[ピクセル座標グラウンディングデータ]
........
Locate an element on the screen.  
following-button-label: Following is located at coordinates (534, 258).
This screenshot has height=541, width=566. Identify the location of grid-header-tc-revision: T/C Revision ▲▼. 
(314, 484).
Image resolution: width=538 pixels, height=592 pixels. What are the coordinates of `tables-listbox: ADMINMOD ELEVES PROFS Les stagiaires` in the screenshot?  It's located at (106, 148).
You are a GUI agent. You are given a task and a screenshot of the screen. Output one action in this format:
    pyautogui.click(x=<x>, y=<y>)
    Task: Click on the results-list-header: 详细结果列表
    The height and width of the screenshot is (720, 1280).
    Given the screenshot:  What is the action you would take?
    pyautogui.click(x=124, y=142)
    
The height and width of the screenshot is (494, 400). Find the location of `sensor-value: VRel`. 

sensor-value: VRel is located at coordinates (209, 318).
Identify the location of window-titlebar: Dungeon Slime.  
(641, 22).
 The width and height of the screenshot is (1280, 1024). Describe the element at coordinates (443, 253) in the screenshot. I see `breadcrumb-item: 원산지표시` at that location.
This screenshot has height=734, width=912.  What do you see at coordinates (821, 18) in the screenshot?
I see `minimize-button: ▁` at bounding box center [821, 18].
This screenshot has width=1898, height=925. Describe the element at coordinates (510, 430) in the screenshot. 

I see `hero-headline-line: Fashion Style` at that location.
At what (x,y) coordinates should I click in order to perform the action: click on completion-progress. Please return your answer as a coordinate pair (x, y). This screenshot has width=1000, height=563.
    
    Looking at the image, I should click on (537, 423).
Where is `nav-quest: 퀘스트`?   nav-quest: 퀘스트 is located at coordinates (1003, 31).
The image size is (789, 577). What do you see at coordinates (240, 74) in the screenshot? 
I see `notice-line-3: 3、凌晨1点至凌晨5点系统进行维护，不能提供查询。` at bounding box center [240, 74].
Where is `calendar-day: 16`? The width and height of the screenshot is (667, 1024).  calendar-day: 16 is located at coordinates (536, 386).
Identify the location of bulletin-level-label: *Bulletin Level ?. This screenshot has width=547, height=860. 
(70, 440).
........
#### 課題文:
上のデータを最初から最後まで、一字一句変えずにそのまま引用しなさい。

#### 解答例:
Locate an element on the screen.  
following-button-label: Following is located at coordinates (534, 258).
This screenshot has height=541, width=566. Identify the location of grid-header-tc-revision: T/C Revision ▲▼. 
(314, 484).
Image resolution: width=538 pixels, height=592 pixels. What are the coordinates of `tables-listbox: ADMINMOD ELEVES PROFS Les stagiaires` in the screenshot?  It's located at (106, 148).
You are a GUI agent. You are given a task and a screenshot of the screen. Output one action in this format:
    pyautogui.click(x=<x>, y=<y>)
    Task: Click on the results-list-header: 详细结果列表
    The height and width of the screenshot is (720, 1280).
    Given the screenshot:  What is the action you would take?
    pyautogui.click(x=124, y=142)
    
The height and width of the screenshot is (494, 400). Find the location of `sensor-value: VRel`. 

sensor-value: VRel is located at coordinates (209, 318).
Identify the location of window-titlebar: Dungeon Slime.  
(641, 22).
 The width and height of the screenshot is (1280, 1024). Describe the element at coordinates (443, 253) in the screenshot. I see `breadcrumb-item: 원산지표시` at that location.
This screenshot has height=734, width=912.  What do you see at coordinates (821, 18) in the screenshot?
I see `minimize-button: ▁` at bounding box center [821, 18].
This screenshot has width=1898, height=925. Describe the element at coordinates (510, 430) in the screenshot. 

I see `hero-headline-line: Fashion Style` at that location.
At what (x,y) coordinates should I click in order to perform the action: click on completion-progress. Please return your answer as a coordinate pair (x, y). This screenshot has width=1000, height=563.
    
    Looking at the image, I should click on (537, 423).
Where is `nav-quest: 퀘스트`?   nav-quest: 퀘스트 is located at coordinates (1003, 31).
The image size is (789, 577). What do you see at coordinates (240, 74) in the screenshot? 
I see `notice-line-3: 3、凌晨1点至凌晨5点系统进行维护，不能提供查询。` at bounding box center [240, 74].
Where is `calendar-day: 16`? The width and height of the screenshot is (667, 1024).  calendar-day: 16 is located at coordinates (536, 386).
Identify the location of bulletin-level-label: *Bulletin Level ?. This screenshot has width=547, height=860. 
(70, 440).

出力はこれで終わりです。